Eigentlich nicht. Nur so viel, dass, wenn bei mir morgen die Waschmaschine kaputt ist, ich mir die Reparatur leisten kann – oder notfalls auch eine neue kaufen. Was meine Kinder betrifft: Ich habe einen Kredit aufgenommen, um meine Eigentumswohnung abzubezahlen.

Sie schaffen also Vermögenswerte.

Das ist für mich die sinnvollste Art zu sparen. Zinsen fürs Sparen bekommt man ja nicht. Ich schaue auch, dass ich mein Konto nicht überziehe, denn die Zinsen dafür sind ja modernes Banditentum.

War es für Sie als Sängerin/Schauspielerin einfach, einen Kredit zu bekommen?

Nein, ganz und gar nicht. In meiner Branche kommt ja noch ein weiteres Problem dazu, eine soziale Ungerechtigkeit, die zum Himmel schreit: Ich bin zwölf Monate lang durchgehend selbstständig – also SVA-pflichtig.
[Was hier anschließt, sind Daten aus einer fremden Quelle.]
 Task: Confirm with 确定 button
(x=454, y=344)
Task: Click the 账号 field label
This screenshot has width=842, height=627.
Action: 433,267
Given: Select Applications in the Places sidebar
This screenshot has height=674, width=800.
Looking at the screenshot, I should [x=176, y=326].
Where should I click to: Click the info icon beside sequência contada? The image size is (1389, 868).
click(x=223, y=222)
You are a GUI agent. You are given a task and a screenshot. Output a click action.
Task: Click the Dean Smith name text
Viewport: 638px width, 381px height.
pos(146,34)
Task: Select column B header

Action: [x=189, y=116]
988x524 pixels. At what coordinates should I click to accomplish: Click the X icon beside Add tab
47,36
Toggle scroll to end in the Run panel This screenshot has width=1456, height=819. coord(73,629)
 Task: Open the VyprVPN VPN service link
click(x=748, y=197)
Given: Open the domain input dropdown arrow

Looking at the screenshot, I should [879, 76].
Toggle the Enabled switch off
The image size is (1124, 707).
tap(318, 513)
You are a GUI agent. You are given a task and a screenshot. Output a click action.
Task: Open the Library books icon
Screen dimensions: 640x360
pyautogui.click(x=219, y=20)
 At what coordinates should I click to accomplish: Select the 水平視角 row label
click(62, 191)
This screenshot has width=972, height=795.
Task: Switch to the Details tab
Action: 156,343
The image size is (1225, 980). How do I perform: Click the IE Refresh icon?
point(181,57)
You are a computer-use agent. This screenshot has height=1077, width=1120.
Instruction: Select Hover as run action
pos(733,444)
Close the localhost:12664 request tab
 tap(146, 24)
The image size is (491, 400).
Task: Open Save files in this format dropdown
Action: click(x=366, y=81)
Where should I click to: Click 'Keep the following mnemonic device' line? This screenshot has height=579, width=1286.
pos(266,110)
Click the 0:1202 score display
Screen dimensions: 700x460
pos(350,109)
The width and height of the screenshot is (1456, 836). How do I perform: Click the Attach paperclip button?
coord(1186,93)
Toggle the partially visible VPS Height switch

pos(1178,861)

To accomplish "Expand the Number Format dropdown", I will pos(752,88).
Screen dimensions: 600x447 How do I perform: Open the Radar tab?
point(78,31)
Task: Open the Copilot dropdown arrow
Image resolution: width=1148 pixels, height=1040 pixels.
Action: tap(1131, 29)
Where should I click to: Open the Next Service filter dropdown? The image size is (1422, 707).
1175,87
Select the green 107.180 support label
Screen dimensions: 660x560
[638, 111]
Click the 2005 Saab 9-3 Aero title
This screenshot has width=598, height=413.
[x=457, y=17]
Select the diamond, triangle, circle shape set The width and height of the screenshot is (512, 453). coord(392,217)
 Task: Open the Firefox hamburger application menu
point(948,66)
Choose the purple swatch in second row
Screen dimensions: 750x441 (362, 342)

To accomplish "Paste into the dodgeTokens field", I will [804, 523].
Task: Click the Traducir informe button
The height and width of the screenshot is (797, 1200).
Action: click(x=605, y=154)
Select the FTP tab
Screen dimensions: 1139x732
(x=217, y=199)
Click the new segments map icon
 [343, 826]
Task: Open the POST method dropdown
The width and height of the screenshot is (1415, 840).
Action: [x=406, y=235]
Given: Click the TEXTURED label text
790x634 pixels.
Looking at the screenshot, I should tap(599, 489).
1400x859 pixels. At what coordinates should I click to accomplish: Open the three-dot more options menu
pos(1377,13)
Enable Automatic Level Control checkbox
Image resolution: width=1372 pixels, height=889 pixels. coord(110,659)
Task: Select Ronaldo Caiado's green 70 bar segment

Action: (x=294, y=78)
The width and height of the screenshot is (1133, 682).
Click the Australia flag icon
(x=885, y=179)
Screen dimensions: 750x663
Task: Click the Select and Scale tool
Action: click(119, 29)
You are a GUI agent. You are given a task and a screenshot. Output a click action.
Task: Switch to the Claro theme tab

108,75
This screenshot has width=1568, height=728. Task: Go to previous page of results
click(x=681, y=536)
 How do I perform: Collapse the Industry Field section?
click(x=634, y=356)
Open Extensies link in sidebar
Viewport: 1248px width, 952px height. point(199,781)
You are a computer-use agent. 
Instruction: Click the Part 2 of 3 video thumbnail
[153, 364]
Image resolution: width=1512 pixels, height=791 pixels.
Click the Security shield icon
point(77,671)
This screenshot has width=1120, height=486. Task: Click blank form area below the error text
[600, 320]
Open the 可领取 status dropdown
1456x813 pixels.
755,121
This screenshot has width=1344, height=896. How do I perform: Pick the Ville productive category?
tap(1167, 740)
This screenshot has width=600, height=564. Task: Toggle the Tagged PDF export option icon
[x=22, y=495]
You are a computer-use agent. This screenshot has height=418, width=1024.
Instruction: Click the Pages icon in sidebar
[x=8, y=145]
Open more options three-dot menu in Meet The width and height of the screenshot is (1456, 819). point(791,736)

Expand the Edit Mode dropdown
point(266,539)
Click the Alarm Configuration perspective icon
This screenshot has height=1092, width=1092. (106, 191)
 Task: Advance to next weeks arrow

Sechs bis acht Monate lang bin ich aber auch von einem Theater angestellt. Ich zahle also doppelt Sozialversicherungsbeiträge: Pensionsversicherung, Krankenversicherung. Wieso, frage ich mich, kann ich nicht frei entscheiden, wo ich versichert sein will? Ich würde mir ja überhaupt am liebsten meinen Pensionsanspruch jetzt ausbezahlen lassen, noch eine Eigentumswohnung kaufen und später von den Mieteinnahmen leben. Der Staat müsste sich dann nicht mehr um mich kümmern.

Ohne den Teufel an die Wand malen zu wollen: Haben Sie nie Angst, dass Sie beruflich ausfallen könnten, etwa durch einen Unfall?

Also, dass ich mir das Bein breche oder so – das ist meine geringste Sorge. Ich finde mir immer irgendeine Arbeit. Und wenn ich mich in ein Tonstudio stelle oder Anrufbeantworter bespreche. Angst macht mir die Vorstellung, dass ich echt berufsunfähig sein könnte. Aber das versuche ich zu verdrängen. Solange ich gesund bin, kann ich jedenfalls zupacken.

Gut, Sie haben dank Ihrer Eigentumswohnung die Fixkosten wohl einigermaßen im Griff...

Naja, meine Söhne gehen in Privatschulen. Wobei die Schule selbst finanziell nicht das große Loch reißen würde, eher die Nachmittagsbetreuung. Und das mal zwei. Ich muss also den Betrag jeden Monat „dersingen“. Aber mir ist die Ausbildung meiner Kinder eben viel wert. Das ist eine Investition, die Hand und Fuß hat. [ Stanislav Jenis ]

ZUR PERSON

Eva Maria Marold, Jahrgang 1968, ist Sängerin, Schauspielerin, Tänzerin und Kabarettistin. Ab 1.Oktober steht sie mit „Charley's Tante“ im Wiener Metropol auf der Bühne, ab Ende November ist sie bei „Hafen Wien“ im Rabenhof dabei. Zwischendurch absolviert sie zahlreiche Auftritte in „Spiel's nochmal, Sam“ (www.evamariamarold.at). Die gebürtige Eisenstädterin ist einem breiten Publikum auch aus der siebten Staffel von „Dancing Stars“ bekannt.